Thursday, May 5, 2011
Life here at the Welch Abode is never without Yummy food thanks to my hubby Richard. The Pioneer Woman is his new favorite cook second only to Paula Deen. Butter and cream are his two favorite ingredients. Richard takes my ipad each day and looks at her daily recipe. They are always good. Well two days ago I was looking at her site as I often do and came across these brownies called Knock You Naked Brownies . They looked delicious and I have had a tough couple of weeks and its just what I needed. I grabbed my ipad and ran into the kitchen and said look at these "Get You Naked Brownies" He stopped and looked at me and said well if it gets you naked I am making them. I started laughing.
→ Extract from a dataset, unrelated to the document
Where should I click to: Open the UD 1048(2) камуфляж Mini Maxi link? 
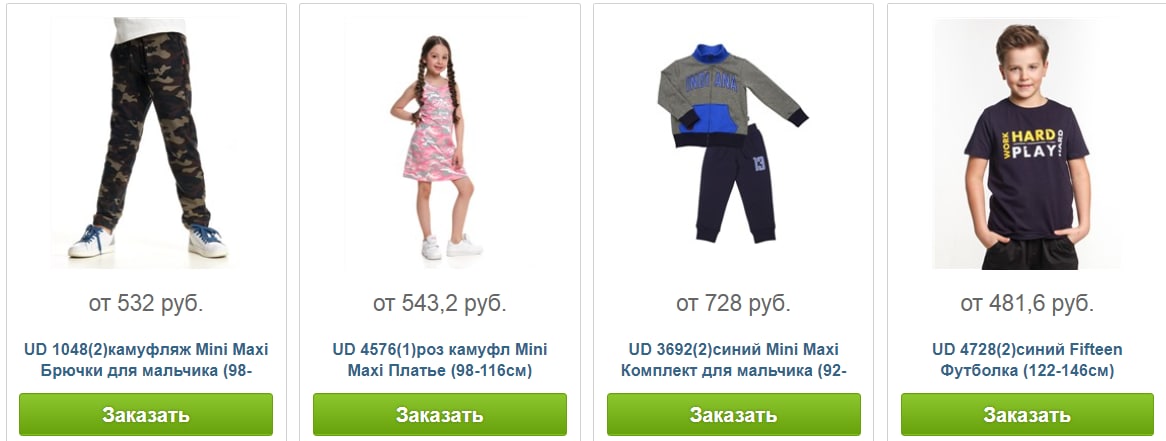(x=146, y=360)
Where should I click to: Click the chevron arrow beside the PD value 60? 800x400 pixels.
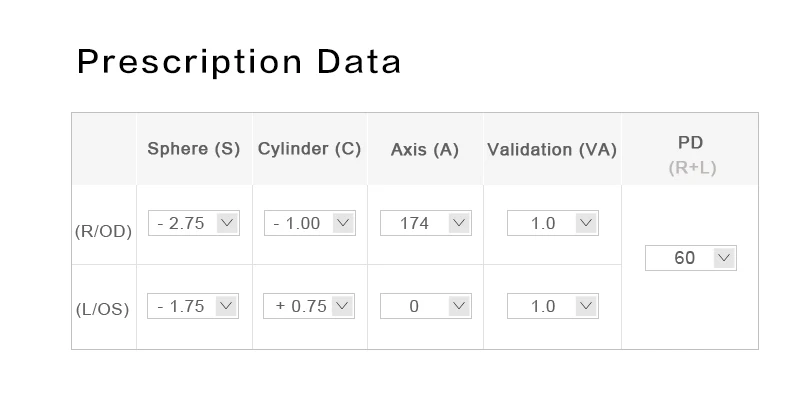(724, 258)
So yesterday I came home and there they were. I can tell ya, they are good enough to get you naked. Gooey goodness. I could not wait to scarf down my dinner to eat this brownie. I had such a rough day yesterday, in fact for the past three weeks its been really really rough at work and just a little bit of chocolate and the day just got a little better.
Monday, May 2, 2011
When my mom was sick in the hospital before her death, I spent the night with her. The only thing those nights that brought comfort to me and to Lisa was my pink and brown leopard Minkie blanket that Suzanne Zingg from strawberry patches had made for me. It was soft, warm, comfort - Love. The day after my mom died I made my sister Lisa a minkie blanket of her own. She has slept with it every since. A month or so ago she mentioned to me that she needed a mini one so she could sleep with it during the summer and it would not be so hot, but she could still feel its comfort.
Well I headed to Strawberry Patches and picked up some minkie to whip her up one. Now I may be able to scrap and take a few photos, but sewing is not a forte. It was hard enough to make the big one and maybe this smaller one was a tad easier.
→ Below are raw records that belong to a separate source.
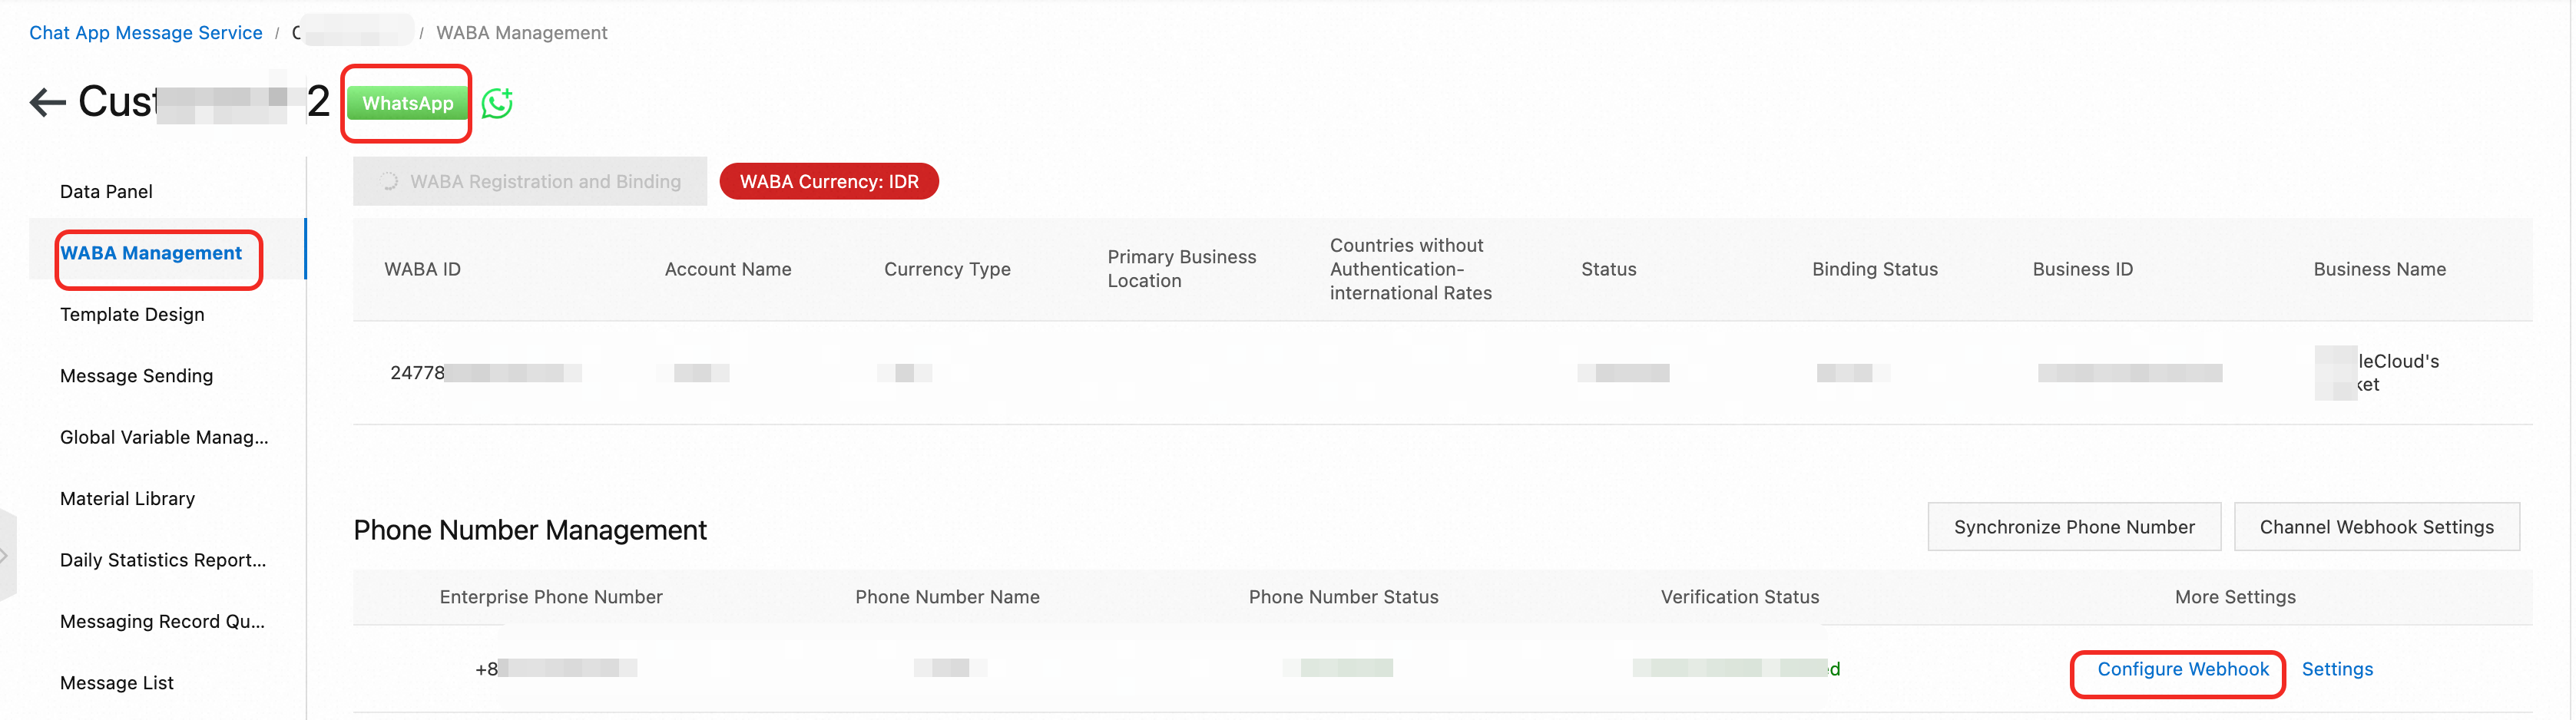Open Global Variable Management item

pos(164,437)
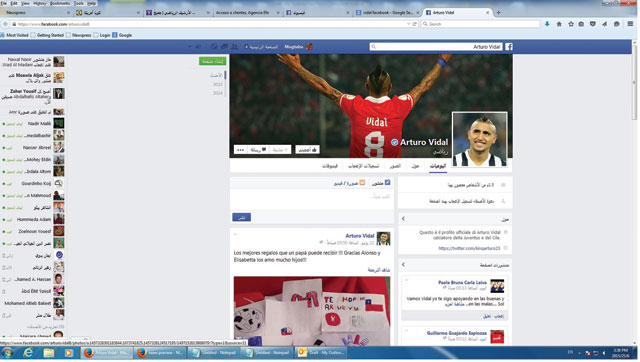
Task: Click the Facebook logo icon in the blue header
Action: pyautogui.click(x=509, y=47)
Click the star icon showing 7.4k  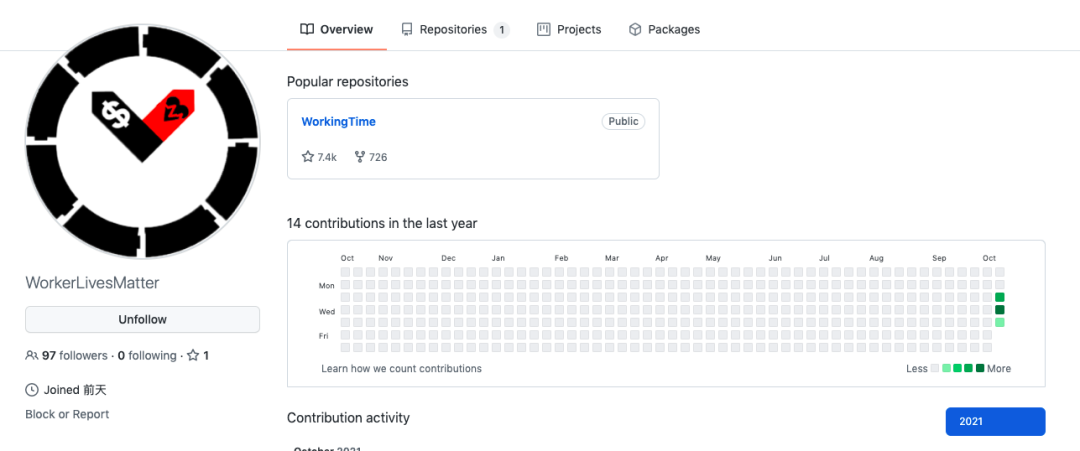308,157

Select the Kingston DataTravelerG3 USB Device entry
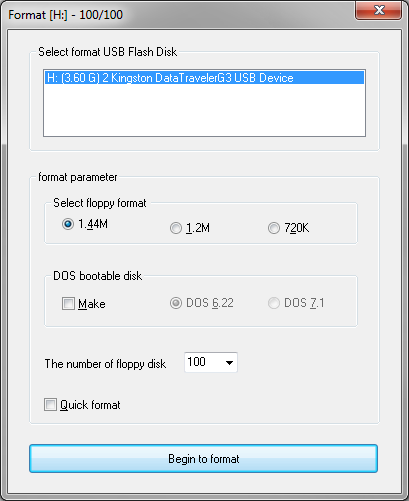[x=204, y=78]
All I can say is that its filled with love every crooked stitch , but I am sure she'll love it and will be able to take it on our Alaska vacation with Dad as it will fit in her suitcase.!! I tell ya one thing, I am gonna have to take some sewing lessons before my grand kids come along!!!
Sunday, May 1, 2011
Six months ago my Mama went to heaven. I miss her everyday. Yesterday was a very bad day for my Dad. I thought he was doing okay then we watch a movie called get low and the ending just broke him down and he cried and cried uncontrollably. I felt so bad for him. Heartbroken for him. He still is grieving so much and I thought he was getting better but it just takes one thing to push you back over. He feels unworthy of being alive and felt he never did enough for mom. I reassured him that he did and was a wonderful husband and great father. I think he is better today and I hope looking forward to our Alaska trip in three weeks. I am gonna go visit mom on mothers day and will take him along. I think it will make him feel better. I miss you mama. So does Dad.